Même s’il naquit à Weston-super-Mare, sur la côte ouest de l’Angleterre, Samuel Codner appartenait à une famille originaire de Kingskerswell, dans le Devon, région où la pêche à la morue à Terre-Neuve était une vieille tradition. Il n’est donc pas étonnant que, à l’âge de 12 ou 13 ans, il ait entrepris une carrière dans la marine en allant rejoindre son père, son oncle et deux frères à St John’s. À cette époque, la famille possédait trois navires : un brigantin de 92 tonneaux et un brick de 118 tonneaux servant à la pêche, ainsi qu’un bateau de 46 tonneaux utilisé pour transporter des passagers à Terre-Neuve et à l’occasion pour pêcher sur le Grand Banc. Samuel accéda rapidement au rang de capitaine de navire et, en 1794, il était le représentant à St John’s de la Daniel Codner and Company.

Après la mort du père de Samuel en 1799, la firme conserva le nom de Daniel Codner and Company jusqu’à ce que sa mère meure en 1811. À ce moment là, l’administration de la succession et la direction de la firme échurent à Samuel, qui retourna en Angleterre où il finit par établir sa résidence permanente. Ses capitaines et ses divers associés, notamment Robert Alsop de Newton Abbot, en Angleterre, et William Bond, dirigèrent la compagnie à Terre-Neuve. Durant les huit années qui suivirent, la firme fut connue sous les noms de Samuel Codner and Company et de Codner, Alsop and Company ; les principaux actionnaires étaient des parents de Samuel et des collègues comme Alsop. En 1819, toutefois, Codner se mit à faire du commerce pour son propre compte, d’abord à partir de Teignmouth, et ensuite, après 1828, à partir de Dartmouth.

..............................

- Consigne donnée A
Répondez aux questions suivantes d'après le texte sur Samuel Codner :
(i) Dans quelle ville Samuel Codner naquit-il ?
(ii) Quel était le tonnage du brick que possédait la famille ?
(iii) Jusqu'à quel événement la firme conserva-t-elle le nom de Daniel Codner and Company ?
- Consigne donnée B
Recopiez fidèlement, s'il vous plaît, le passage du texte sur Samuel Codner situé entre « Après la mort » et « partir de Dartmouth. », ces deux bornes comprises.
- Consigne donnée C
Poursuivez le texte sur Samuel Codner à partir de l'endroit où il s'arrête.
Les entrées proviennent d'une autre source.

[Entrées stockées du jeu de données]
..............................

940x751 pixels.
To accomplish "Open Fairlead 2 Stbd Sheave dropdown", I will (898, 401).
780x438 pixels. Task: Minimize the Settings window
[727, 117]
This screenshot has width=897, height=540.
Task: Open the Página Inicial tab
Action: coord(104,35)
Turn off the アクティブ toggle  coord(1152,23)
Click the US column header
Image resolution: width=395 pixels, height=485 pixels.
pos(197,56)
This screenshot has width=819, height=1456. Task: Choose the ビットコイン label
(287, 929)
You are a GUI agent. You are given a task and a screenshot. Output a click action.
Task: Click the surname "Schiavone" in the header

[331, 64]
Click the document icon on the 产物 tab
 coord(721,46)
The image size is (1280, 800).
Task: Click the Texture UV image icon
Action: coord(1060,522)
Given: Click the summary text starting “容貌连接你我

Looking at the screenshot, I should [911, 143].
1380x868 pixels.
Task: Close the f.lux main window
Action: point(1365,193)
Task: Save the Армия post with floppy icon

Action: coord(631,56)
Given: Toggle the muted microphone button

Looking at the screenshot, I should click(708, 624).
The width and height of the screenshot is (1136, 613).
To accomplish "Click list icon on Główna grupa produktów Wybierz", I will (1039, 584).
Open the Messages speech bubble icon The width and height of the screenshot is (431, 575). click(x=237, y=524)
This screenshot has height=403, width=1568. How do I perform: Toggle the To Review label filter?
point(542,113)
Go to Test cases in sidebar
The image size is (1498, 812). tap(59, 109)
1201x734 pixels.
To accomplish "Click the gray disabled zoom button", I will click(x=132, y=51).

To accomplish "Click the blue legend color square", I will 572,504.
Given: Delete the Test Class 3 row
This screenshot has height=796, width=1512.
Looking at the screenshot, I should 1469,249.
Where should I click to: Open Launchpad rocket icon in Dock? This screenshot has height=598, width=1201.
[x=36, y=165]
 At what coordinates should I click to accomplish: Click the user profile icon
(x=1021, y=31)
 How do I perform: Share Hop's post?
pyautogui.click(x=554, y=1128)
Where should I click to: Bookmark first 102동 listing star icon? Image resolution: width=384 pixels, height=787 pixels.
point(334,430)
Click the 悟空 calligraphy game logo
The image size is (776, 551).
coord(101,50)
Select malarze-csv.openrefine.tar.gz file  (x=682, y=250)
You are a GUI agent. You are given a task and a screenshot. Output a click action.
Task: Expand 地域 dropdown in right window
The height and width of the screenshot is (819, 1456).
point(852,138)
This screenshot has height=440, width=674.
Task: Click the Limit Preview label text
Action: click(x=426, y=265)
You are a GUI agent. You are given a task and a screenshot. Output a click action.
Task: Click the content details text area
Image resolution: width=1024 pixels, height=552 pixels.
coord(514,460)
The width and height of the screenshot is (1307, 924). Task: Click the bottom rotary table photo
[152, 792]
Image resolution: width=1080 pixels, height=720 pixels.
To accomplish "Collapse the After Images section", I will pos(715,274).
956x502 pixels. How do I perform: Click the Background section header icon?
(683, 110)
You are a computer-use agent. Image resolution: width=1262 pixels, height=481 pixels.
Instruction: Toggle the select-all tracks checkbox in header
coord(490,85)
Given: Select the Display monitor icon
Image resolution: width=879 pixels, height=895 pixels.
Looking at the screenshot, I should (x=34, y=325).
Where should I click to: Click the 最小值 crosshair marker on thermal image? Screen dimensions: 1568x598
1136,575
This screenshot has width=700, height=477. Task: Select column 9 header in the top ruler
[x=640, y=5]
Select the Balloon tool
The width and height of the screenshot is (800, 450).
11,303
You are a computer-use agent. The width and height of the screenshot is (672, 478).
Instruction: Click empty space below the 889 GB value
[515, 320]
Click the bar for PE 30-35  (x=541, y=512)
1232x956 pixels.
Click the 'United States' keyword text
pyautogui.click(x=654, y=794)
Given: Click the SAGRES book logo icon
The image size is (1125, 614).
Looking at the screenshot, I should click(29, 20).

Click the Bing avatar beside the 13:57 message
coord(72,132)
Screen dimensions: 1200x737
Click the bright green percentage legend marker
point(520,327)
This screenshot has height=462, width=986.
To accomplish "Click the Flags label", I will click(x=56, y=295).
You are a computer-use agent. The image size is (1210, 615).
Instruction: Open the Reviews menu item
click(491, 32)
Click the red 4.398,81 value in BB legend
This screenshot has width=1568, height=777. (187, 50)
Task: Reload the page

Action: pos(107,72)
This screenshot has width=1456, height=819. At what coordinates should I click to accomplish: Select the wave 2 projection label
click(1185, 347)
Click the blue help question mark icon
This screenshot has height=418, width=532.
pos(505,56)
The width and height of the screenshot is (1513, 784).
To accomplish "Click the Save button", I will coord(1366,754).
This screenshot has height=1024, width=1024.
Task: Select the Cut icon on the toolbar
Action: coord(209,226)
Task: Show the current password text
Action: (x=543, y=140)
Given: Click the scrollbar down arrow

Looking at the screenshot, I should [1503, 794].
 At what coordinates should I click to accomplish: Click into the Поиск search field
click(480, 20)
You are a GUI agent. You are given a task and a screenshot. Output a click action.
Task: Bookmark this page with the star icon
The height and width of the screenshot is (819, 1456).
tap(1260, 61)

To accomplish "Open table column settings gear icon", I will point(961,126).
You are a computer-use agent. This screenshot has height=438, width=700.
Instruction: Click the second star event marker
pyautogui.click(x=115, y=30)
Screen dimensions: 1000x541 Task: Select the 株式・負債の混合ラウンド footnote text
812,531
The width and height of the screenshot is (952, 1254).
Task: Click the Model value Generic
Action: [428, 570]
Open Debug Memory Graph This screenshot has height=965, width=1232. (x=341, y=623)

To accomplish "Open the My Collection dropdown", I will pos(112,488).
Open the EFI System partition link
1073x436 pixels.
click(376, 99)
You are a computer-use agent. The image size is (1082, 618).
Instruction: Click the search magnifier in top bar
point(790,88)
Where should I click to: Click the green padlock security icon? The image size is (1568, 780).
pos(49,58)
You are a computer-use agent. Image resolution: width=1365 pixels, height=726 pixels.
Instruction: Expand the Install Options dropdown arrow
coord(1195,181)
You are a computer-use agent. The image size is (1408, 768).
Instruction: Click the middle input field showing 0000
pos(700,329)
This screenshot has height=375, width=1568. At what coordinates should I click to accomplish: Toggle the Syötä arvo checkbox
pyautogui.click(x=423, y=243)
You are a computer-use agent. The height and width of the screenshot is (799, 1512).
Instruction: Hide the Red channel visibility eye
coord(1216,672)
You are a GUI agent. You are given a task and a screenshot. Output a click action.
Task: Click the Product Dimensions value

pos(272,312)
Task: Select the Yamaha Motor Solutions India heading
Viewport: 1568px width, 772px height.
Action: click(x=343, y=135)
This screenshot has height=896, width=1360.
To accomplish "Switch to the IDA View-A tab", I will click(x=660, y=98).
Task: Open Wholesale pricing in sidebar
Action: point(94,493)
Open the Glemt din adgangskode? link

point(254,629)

..............................

- Résultat A
(i) À Weston-super-Mare.
(ii) 118 tonneaux.
(iii) Jusqu'à la mort de la mère de Samuel, en 1811.

- Résultat B
Après la mort du père de Samuel en 1799, la firme conserva le nom de Daniel Codner and Company jusqu’à ce que sa mère meure en 1811. À ce moment là, l’administration de la succession et la direction de la firme échurent à Samuel, qui retourna en Angleterre où il finit par établir sa résidence permanente. Ses capitaines et ses divers associés, notamment Robert Alsop de Newton Abbot, en Angleterre, et William Bond, dirigèrent la compagnie à Terre-Neuve. Durant les huit années qui suivirent, la firme fut connue sous les noms de Samuel Codner and Company et de Codner, Alsop and Company ; les principaux actionnaires étaient des parents de Samuel et des collègues comme Alsop. En 1819, toutefois, Codner se mit à faire du commerce pour son propre compte, d’abord à partir de Teignmouth, et ensuite, après 1828, à partir de Dartmouth.

- Résultat C
Les premières étapes de la carrière de Codner furent marquées par une très grande instabilité de la pêche commerciale. Le prix de la morue, qui s’était effondré dans les années 1790–1792, se rétablit quelque peu pendant les guerres de la Révolution française, période durant laquelle Codner apporta deux modifications importantes à ses entreprises terre-neuviennes. D’abord, à l’exemple de plusieurs autres grandes sociétés, comme la John Slade and Company et la Noble and Pinson, il établit une pêcherie sur la côte du Labrador ; ensuite, mettant à profit l’augmentation du nombre d’habitants à Terre-Neuve, il devint un gros importateur de provisions, de vêtements et d’équipement de pêche. Malgré des revers de fortune, comme la perte de neuf navires de haute mer de 1806 à 1815, Codner poursuivit ses activités commerciales à Terre-Neuve jusqu’en 1844, y compris son entreprise de pêche au saumon et à la morue au Labrador. À partir de 1815, le gros de son commerce se fit à St John’s ; de cette ville, ses navires transportaient du poisson salé vers l’Espagne, le Portugal et les Antilles, et ils apportaient du sel et du charbon d’Angleterre, de même que du blé, du pain et des biscuits d’Allemagne. À partir des années 1820, toutefois, Codner se spécialisa dans l’importation des « marchandises de Bridport », de la toile à voile, des cordages, des filets et du fil, en provenance de l’ouest du Dorset, ainsi que des articles de toile du Devon. Tout en mettant sur pied cette entreprise lucrative à St John’s, Codner n’en continuait pas moins de participer au commerce côtier de Teignmouth.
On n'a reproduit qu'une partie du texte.